Exercise objective: What the task needs is the data below, written out verbatim.

Given records START

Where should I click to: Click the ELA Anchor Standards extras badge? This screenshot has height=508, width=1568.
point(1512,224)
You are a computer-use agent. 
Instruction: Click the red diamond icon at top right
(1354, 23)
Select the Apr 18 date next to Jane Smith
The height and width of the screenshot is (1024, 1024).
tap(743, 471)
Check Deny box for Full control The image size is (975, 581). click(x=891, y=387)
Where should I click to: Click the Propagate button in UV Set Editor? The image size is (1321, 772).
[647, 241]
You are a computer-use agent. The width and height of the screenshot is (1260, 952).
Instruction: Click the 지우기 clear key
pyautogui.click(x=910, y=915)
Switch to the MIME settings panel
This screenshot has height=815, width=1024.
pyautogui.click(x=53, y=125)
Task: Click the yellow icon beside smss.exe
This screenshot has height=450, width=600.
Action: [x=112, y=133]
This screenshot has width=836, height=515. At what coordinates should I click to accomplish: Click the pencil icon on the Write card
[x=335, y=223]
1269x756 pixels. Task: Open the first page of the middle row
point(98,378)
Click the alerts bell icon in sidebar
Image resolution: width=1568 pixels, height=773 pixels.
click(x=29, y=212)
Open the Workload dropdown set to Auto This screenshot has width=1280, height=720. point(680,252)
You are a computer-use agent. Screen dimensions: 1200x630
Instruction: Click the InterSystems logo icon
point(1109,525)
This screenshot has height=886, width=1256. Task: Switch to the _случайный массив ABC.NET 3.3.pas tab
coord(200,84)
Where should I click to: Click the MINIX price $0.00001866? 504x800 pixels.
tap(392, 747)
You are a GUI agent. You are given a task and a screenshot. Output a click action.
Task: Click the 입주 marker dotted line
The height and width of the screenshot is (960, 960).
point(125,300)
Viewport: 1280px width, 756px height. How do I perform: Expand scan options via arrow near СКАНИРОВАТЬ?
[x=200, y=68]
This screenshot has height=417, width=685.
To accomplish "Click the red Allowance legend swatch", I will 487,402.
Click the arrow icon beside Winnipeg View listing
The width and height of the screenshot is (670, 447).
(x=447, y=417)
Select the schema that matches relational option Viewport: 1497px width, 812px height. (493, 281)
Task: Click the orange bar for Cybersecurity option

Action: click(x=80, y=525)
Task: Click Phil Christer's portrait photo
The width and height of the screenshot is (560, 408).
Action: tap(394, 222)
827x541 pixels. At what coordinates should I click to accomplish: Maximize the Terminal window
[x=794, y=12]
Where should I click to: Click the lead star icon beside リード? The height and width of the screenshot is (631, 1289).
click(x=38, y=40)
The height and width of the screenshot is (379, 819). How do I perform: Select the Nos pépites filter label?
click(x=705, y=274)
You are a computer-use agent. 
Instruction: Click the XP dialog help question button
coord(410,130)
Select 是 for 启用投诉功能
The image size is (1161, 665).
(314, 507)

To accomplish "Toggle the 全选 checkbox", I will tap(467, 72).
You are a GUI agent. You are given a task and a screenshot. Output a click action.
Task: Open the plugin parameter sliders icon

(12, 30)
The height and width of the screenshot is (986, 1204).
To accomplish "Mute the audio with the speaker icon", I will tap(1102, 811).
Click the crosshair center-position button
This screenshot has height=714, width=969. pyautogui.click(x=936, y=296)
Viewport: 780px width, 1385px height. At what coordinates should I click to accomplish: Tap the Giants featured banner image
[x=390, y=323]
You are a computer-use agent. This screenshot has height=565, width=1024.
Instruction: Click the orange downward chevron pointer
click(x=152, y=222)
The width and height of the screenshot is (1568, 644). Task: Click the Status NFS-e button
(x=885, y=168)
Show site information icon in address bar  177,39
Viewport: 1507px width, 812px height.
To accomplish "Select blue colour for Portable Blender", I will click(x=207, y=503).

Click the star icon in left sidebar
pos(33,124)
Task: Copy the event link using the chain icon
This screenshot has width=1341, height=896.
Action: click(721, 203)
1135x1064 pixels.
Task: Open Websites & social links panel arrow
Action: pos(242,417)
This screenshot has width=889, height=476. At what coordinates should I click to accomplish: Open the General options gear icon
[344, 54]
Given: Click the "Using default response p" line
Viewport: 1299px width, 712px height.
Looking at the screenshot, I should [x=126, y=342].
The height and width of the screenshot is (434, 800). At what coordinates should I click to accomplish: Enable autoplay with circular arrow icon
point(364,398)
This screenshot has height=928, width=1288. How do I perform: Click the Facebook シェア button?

Given records END

Solution to this exercise:
Where should I click to: Click the ELA Anchor Standards extras badge? This screenshot has height=508, width=1568.
point(1512,224)
You are a computer-use agent. 
Instruction: Click the red diamond icon at top right
(1354, 23)
Select the Apr 18 date next to Jane Smith
The height and width of the screenshot is (1024, 1024).
tap(743, 471)
Check Deny box for Full control The image size is (975, 581). click(x=891, y=387)
Where should I click to: Click the Propagate button in UV Set Editor? The image size is (1321, 772).
[647, 241]
You are a computer-use agent. The width and height of the screenshot is (1260, 952).
Instruction: Click the 지우기 clear key
pyautogui.click(x=910, y=915)
Switch to the MIME settings panel
This screenshot has height=815, width=1024.
pyautogui.click(x=53, y=125)
Task: Click the yellow icon beside smss.exe
This screenshot has height=450, width=600.
Action: [x=112, y=133]
This screenshot has width=836, height=515. At what coordinates should I click to accomplish: Click the pencil icon on the Write card
[x=335, y=223]
1269x756 pixels. Task: Open the first page of the middle row
point(98,378)
Click the alerts bell icon in sidebar
Image resolution: width=1568 pixels, height=773 pixels.
click(x=29, y=212)
Open the Workload dropdown set to Auto This screenshot has width=1280, height=720. point(680,252)
You are a computer-use agent. Screen dimensions: 1200x630
Instruction: Click the InterSystems logo icon
point(1109,525)
This screenshot has height=886, width=1256. Task: Switch to the _случайный массив ABC.NET 3.3.pas tab
coord(200,84)
Where should I click to: Click the MINIX price $0.00001866? 504x800 pixels.
tap(392, 747)
You are a GUI agent. You are given a task and a screenshot. Output a click action.
Task: Click the 입주 marker dotted line
The height and width of the screenshot is (960, 960).
point(125,300)
Viewport: 1280px width, 756px height. How do I perform: Expand scan options via arrow near СКАНИРОВАТЬ?
[x=200, y=68]
This screenshot has height=417, width=685.
To accomplish "Click the red Allowance legend swatch", I will 487,402.
Click the arrow icon beside Winnipeg View listing
The width and height of the screenshot is (670, 447).
(x=447, y=417)
Select the schema that matches relational option Viewport: 1497px width, 812px height. (493, 281)
Task: Click the orange bar for Cybersecurity option

Action: click(x=80, y=525)
Task: Click Phil Christer's portrait photo
The width and height of the screenshot is (560, 408).
Action: tap(394, 222)
827x541 pixels. At what coordinates should I click to accomplish: Maximize the Terminal window
[x=794, y=12]
Where should I click to: Click the lead star icon beside リード? The height and width of the screenshot is (631, 1289).
click(x=38, y=40)
The height and width of the screenshot is (379, 819). How do I perform: Select the Nos pépites filter label?
click(x=705, y=274)
You are a computer-use agent. 
Instruction: Click the XP dialog help question button
coord(410,130)
Select 是 for 启用投诉功能
The image size is (1161, 665).
(314, 507)

To accomplish "Toggle the 全选 checkbox", I will tap(467, 72).
You are a GUI agent. You are given a task and a screenshot. Output a click action.
Task: Open the plugin parameter sliders icon

(12, 30)
The height and width of the screenshot is (986, 1204).
To accomplish "Mute the audio with the speaker icon", I will tap(1102, 811).
Click the crosshair center-position button
This screenshot has height=714, width=969. pyautogui.click(x=936, y=296)
Viewport: 780px width, 1385px height. At what coordinates should I click to accomplish: Tap the Giants featured banner image
[x=390, y=323]
You are a computer-use agent. This screenshot has height=565, width=1024.
Instruction: Click the orange downward chevron pointer
click(x=152, y=222)
The width and height of the screenshot is (1568, 644). Task: Click the Status NFS-e button
(x=885, y=168)
Show site information icon in address bar  177,39
Viewport: 1507px width, 812px height.
To accomplish "Select blue colour for Portable Blender", I will click(x=207, y=503).

Click the star icon in left sidebar
pos(33,124)
Task: Copy the event link using the chain icon
This screenshot has width=1341, height=896.
Action: click(721, 203)
1135x1064 pixels.
Task: Open Websites & social links panel arrow
Action: pos(242,417)
This screenshot has width=889, height=476. At what coordinates should I click to accomplish: Open the General options gear icon
[344, 54]
Given: Click the "Using default response p" line
Viewport: 1299px width, 712px height.
Looking at the screenshot, I should [x=126, y=342].
The height and width of the screenshot is (434, 800). At what coordinates should I click to accomplish: Enable autoplay with circular arrow icon
point(364,398)
This screenshot has height=928, width=1288. How do I perform: Click the Facebook シェア button?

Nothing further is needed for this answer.